**Work to complete:**
Starting at the first line, reproduce the listing below in full, exactly as given.

**Data:**

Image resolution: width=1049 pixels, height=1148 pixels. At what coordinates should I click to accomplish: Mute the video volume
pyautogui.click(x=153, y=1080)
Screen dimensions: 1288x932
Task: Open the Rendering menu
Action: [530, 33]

**Answer space:**
Image resolution: width=1049 pixels, height=1148 pixels. At what coordinates should I click to accomplish: Mute the video volume
pyautogui.click(x=153, y=1080)
Screen dimensions: 1288x932
Task: Open the Rendering menu
Action: [530, 33]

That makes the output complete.